# rhinestone software



## grossgirl (Jun 15, 2009)

I have read the previous posts regarding rhinestone software, but is there something that is very inexpensive/free that lets you design with rhinestones of various colors that can be used to show clients, but that is not linked to a cutter? I do my designs by hand.

Thanks

grossgirl


----------



## Eview1 (Apr 29, 2010)

The most inexpensive that I have seen is Funtime or Make the cut they are around 50-100. You can also use Adobe Illustrator, Corel. I think Inkscape is free.


----------



## dazzabling (Sep 21, 2011)

Rstones for MacroMonster its was 50$, but it works great with Corel Draw. You can get pre-made or custom templates for many of the TSF members.

http://macromonster.com/index.php?mod=descr&id_desc=148
its still $50 but you get 1 license per computer.


----------



## allhamps (Mar 15, 2007)

I believe Evie is correct. I don't think anything out there for actually laying the rhinestone pattern on your artwork is free, unless you already have Corel Draw and use that manual method. The Funtime is the cheapest I've seen with the $50 version being just for doing the pattern and printing it out the last time I checked. If you have Corel Draw, check on the RStone macro that one of the forum members is offering. I'm not sure where that price is now, but it too was originally around $50.

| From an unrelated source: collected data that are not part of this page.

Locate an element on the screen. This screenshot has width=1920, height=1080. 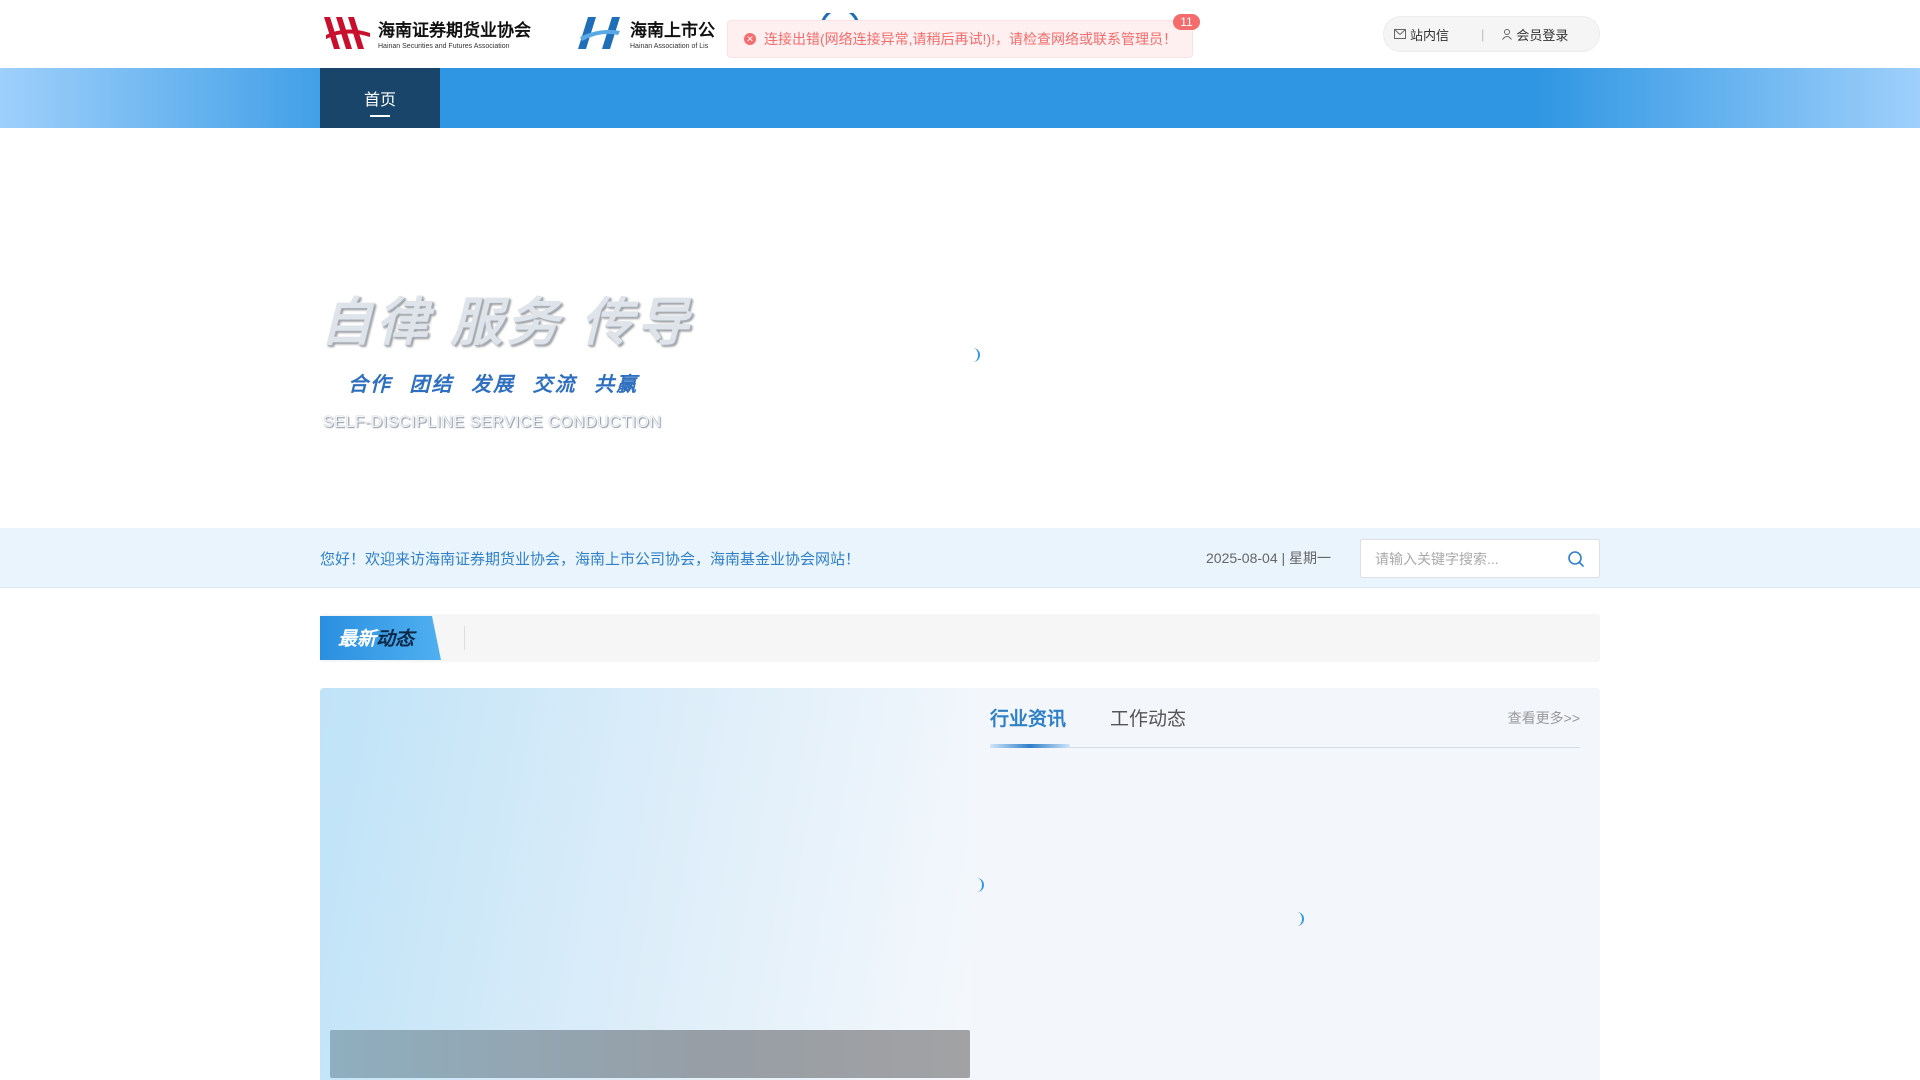
latest-news-label: 最新动态 is located at coordinates (376, 638).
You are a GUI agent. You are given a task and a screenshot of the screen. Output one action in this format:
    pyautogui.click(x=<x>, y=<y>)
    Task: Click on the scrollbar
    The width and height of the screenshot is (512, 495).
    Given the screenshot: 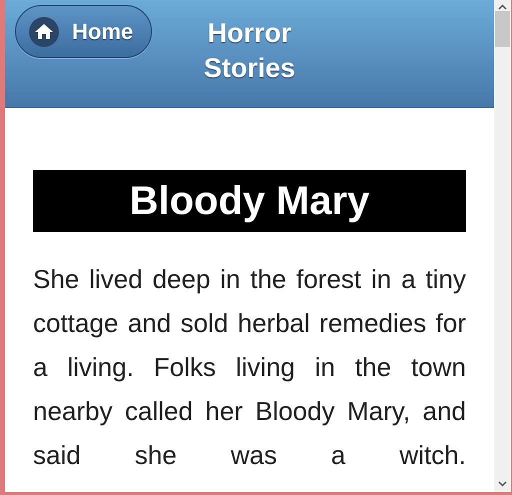 What is the action you would take?
    pyautogui.click(x=502, y=246)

The other suggestion would be to have reusable templates made for you of your designs so that you don't have to do them by hand.


----------



## RCouture (Jul 21, 2011)

If you have Adobe, you can create a brush that will plot rhinestones for you. Go to this link and it will show you how to do it. http://www.specialty-graphics.com/media/pdf/Creating%20a%20Rhinestone%20Template%20in%20Adobe%20Illustrator.pdf


----------